* **THE TASK**
Set down exactly the lines in the records below that run from the line with "Features (337, 612)" to the line with "Image resolution: width=520, height=2576.", inclusive, and nothing more.

* **EXERCISE INPUT**
○ ○ ○ ○ ○ ○ ○

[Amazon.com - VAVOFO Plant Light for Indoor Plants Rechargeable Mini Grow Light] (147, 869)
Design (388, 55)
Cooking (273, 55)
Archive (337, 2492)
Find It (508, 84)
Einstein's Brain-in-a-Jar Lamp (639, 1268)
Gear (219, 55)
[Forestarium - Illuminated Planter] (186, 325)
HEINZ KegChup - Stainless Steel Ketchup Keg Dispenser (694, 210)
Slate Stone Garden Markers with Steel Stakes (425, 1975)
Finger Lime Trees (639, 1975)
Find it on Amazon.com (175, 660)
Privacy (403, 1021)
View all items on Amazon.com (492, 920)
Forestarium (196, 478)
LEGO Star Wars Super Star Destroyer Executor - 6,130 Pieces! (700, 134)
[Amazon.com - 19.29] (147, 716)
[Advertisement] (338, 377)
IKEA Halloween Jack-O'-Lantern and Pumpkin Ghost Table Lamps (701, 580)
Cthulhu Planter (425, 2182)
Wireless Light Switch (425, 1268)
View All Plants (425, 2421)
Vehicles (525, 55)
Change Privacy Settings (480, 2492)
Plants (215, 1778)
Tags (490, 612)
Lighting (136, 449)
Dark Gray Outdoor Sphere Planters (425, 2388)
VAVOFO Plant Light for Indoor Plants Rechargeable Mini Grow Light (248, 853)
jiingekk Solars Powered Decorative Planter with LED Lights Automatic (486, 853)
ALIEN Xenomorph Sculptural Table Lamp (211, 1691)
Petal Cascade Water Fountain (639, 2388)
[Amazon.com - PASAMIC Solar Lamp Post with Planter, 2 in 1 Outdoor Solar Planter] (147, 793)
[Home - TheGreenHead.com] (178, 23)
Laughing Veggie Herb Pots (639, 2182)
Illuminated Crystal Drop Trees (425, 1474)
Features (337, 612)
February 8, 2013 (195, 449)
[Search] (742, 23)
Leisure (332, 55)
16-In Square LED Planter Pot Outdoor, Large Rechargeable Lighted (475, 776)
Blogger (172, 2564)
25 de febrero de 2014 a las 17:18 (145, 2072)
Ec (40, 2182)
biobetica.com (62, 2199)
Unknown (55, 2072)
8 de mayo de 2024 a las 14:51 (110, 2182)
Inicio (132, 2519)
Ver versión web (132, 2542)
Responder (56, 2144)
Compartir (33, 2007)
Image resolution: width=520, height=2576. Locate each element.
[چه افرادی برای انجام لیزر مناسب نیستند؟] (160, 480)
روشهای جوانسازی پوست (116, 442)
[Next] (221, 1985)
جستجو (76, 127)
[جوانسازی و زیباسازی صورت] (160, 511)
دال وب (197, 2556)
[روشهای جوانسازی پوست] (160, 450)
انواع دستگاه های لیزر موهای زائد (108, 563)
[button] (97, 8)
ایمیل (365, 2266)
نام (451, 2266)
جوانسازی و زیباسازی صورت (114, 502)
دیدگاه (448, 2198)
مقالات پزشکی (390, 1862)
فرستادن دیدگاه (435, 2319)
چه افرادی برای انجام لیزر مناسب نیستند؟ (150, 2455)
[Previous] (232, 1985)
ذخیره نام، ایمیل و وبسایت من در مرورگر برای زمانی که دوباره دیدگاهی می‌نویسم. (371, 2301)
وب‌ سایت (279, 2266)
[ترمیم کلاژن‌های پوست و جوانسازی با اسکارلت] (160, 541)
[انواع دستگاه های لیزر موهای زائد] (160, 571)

○ ○ ○ ○ ○ ○ ○

* **YOUR RESPONSE**
Features (337, 612)
February 8, 2013 (195, 449)
[Search] (742, 23)
Leisure (332, 55)
16-In Square LED Planter Pot Outdoor, Large Rechargeable Lighted (475, 776)
Blogger (172, 2564)
25 de febrero de 2014 a las 17:18 (145, 2072)
Ec (40, 2182)
biobetica.com (62, 2199)
Unknown (55, 2072)
8 de mayo de 2024 a las 14:51 (110, 2182)
Inicio (132, 2519)
Ver versión web (132, 2542)
Responder (56, 2144)
Compartir (33, 2007)
Image resolution: width=520, height=2576. Locate each element.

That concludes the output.